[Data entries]
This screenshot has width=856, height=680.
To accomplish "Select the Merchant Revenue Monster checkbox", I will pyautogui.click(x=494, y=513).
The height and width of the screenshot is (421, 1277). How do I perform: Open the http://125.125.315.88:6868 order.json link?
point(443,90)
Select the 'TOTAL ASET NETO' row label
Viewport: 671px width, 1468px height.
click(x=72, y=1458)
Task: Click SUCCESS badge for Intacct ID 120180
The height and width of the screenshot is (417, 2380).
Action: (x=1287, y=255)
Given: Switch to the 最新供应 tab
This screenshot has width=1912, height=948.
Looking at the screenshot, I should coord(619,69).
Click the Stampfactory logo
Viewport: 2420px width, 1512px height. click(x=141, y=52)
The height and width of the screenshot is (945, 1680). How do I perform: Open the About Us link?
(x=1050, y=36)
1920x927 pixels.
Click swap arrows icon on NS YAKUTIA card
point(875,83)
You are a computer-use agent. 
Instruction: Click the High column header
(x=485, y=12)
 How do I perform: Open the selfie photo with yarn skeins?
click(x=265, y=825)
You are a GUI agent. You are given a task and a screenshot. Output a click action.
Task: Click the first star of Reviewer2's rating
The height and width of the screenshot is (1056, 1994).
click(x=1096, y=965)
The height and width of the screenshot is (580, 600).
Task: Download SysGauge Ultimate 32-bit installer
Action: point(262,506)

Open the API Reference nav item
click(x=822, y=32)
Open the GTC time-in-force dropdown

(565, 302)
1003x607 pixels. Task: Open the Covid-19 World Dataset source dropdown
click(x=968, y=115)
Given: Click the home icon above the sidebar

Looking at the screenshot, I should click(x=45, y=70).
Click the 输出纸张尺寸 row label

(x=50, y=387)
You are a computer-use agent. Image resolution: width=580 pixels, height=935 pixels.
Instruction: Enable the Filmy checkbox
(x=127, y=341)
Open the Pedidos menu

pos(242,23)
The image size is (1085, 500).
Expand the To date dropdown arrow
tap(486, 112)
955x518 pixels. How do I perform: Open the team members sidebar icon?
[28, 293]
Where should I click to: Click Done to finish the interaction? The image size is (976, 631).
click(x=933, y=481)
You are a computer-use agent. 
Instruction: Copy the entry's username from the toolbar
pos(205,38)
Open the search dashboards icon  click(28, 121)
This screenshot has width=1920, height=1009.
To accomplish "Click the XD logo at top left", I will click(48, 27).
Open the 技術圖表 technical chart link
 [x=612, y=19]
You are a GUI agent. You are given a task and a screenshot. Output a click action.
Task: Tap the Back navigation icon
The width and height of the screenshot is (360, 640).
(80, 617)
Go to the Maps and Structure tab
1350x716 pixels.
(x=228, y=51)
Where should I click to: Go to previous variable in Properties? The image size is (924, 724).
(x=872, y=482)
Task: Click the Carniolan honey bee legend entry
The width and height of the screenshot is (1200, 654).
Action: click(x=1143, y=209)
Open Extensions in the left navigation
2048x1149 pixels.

* **Problem to work on**: Rewrite all of the data entries above, substituting "What is the way to" for every occurrence of "How do I perform" and leaving everything else unchanged.

* **Correct response**:
This screenshot has width=856, height=680.
To accomplish "Select the Merchant Revenue Monster checkbox", I will pyautogui.click(x=494, y=513).
The height and width of the screenshot is (421, 1277). What is the way to: Open the http://125.125.315.88:6868 order.json link?
point(443,90)
Select the 'TOTAL ASET NETO' row label
Viewport: 671px width, 1468px height.
click(x=72, y=1458)
Task: Click SUCCESS badge for Intacct ID 120180
The height and width of the screenshot is (417, 2380).
Action: (x=1287, y=255)
Given: Switch to the 最新供应 tab
This screenshot has width=1912, height=948.
Looking at the screenshot, I should coord(619,69).
Click the Stampfactory logo
Viewport: 2420px width, 1512px height. click(x=141, y=52)
The height and width of the screenshot is (945, 1680). What is the way to: Open the About Us link?
(x=1050, y=36)
1920x927 pixels.
Click swap arrows icon on NS YAKUTIA card
point(875,83)
You are a computer-use agent. 
Instruction: Click the High column header
(x=485, y=12)
 What is the way to: Open the selfie photo with yarn skeins?
click(x=265, y=825)
You are a GUI agent. You are given a task and a screenshot. Output a click action.
Task: Click the first star of Reviewer2's rating
The height and width of the screenshot is (1056, 1994).
click(x=1096, y=965)
The height and width of the screenshot is (580, 600).
Task: Download SysGauge Ultimate 32-bit installer
Action: point(262,506)

Open the API Reference nav item
click(x=822, y=32)
Open the GTC time-in-force dropdown

(565, 302)
1003x607 pixels. Task: Open the Covid-19 World Dataset source dropdown
click(x=968, y=115)
Given: Click the home icon above the sidebar

Looking at the screenshot, I should click(x=45, y=70).
Click the 输出纸张尺寸 row label

(x=50, y=387)
You are a computer-use agent. Image resolution: width=580 pixels, height=935 pixels.
Instruction: Enable the Filmy checkbox
(x=127, y=341)
Open the Pedidos menu

pos(242,23)
The image size is (1085, 500).
Expand the To date dropdown arrow
tap(486, 112)
955x518 pixels. What is the way to: Open the team members sidebar icon?
[28, 293]
Where should I click to: Click Done to finish the interaction? The image size is (976, 631).
click(x=933, y=481)
You are a computer-use agent. 
Instruction: Copy the entry's username from the toolbar
pos(205,38)
Open the search dashboards icon  click(28, 121)
This screenshot has width=1920, height=1009.
To accomplish "Click the XD logo at top left", I will click(48, 27).
Open the 技術圖表 technical chart link
 [x=612, y=19]
You are a GUI agent. You are given a task and a screenshot. Output a click action.
Task: Tap the Back navigation icon
The width and height of the screenshot is (360, 640).
(80, 617)
Go to the Maps and Structure tab
1350x716 pixels.
(x=228, y=51)
Where should I click to: Go to previous variable in Properties? The image size is (924, 724).
(x=872, y=482)
Task: Click the Carniolan honey bee legend entry
The width and height of the screenshot is (1200, 654).
Action: click(x=1143, y=209)
Open Extensions in the left navigation
2048x1149 pixels.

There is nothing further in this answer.